A FAN’S NOTES
Sporting News from the Capital Region
Edmonton hockey fans today are pleasuring themselves in the city’s streets. A new downtown ice rink slated for completion in September 2016 has been made manifest after years of local debate. The foundation poured, a titanic skeleton of structural steel now rises at the intersection of 104th Avenue and 104th Street. Even bigger news is this evening’s (about 15 minutes from now) National Hockey League annual draft of amateur players. The Edmonton Oilers by virtue of their ineptitude and a little lottery luck have been awarded the first pick.
A teenaged forward from the Ontario Hockey League named Connor McDavid has been hailed by all those involved in the industry as a ‘generational talent,’ professional hockey’s equivalent of the Second Coming. The NHL was formed in 1917 so young Mr. McDavid might be something like the Tenth Coming. Anyway, the kid’s supposed to be that good, a savant on skates projected to outshine or at the very least match such modern legends as Wayne Gretzky, Mario Lemieux and Sidney Crosby. The hopes and dreams of a relatively remote, northern winter city rest on the shoulders of a boy who graduated high school last week. His job as a hockey player will be to pack that new arena, that new public building we’re all paying for. No pressure, kid, failure is not an option.
Although baseballer Pete Rose, A.K.A. Charlie Hustle, did his best (or worst) we know that nothing in sport is guaranteed. That’s why we watch the games played. Guy Lafleur skated through three mediocre seasons before his Ascension in Montreal. Eric Lindros’s spirit was willing but his flesh was weak; he never earned his wings. Edmonton’s potential Saviour is already in the harsh glare of hysterical hype. The Globe and Mail, Canada’s national newspaper, has assigned a reporter full-time to the Connor McDavid beat (Shawna Richer, that publication’s sports editor, shadowed Crosby his entire rookie year).
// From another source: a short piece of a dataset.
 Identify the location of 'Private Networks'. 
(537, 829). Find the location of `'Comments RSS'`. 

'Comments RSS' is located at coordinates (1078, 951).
Locally there is evidence of an ecstatic ecstasy despite a cynical and comic undercurrent convinced that the hapless Oilers could actually botch their overall number one pick. Down in the river valley a green directional sign for CONNORS ROAD has been altered by some wag fan to read CONNOR MCDAVID. A decent pub in Old Strathcona has sold every single ticket available for a happy hour draft party (all proceeds to charity). Edmonton’s newspapers have gushed ink and picas on what just might be their biggest story of the year: A Hockey God This Way Comes.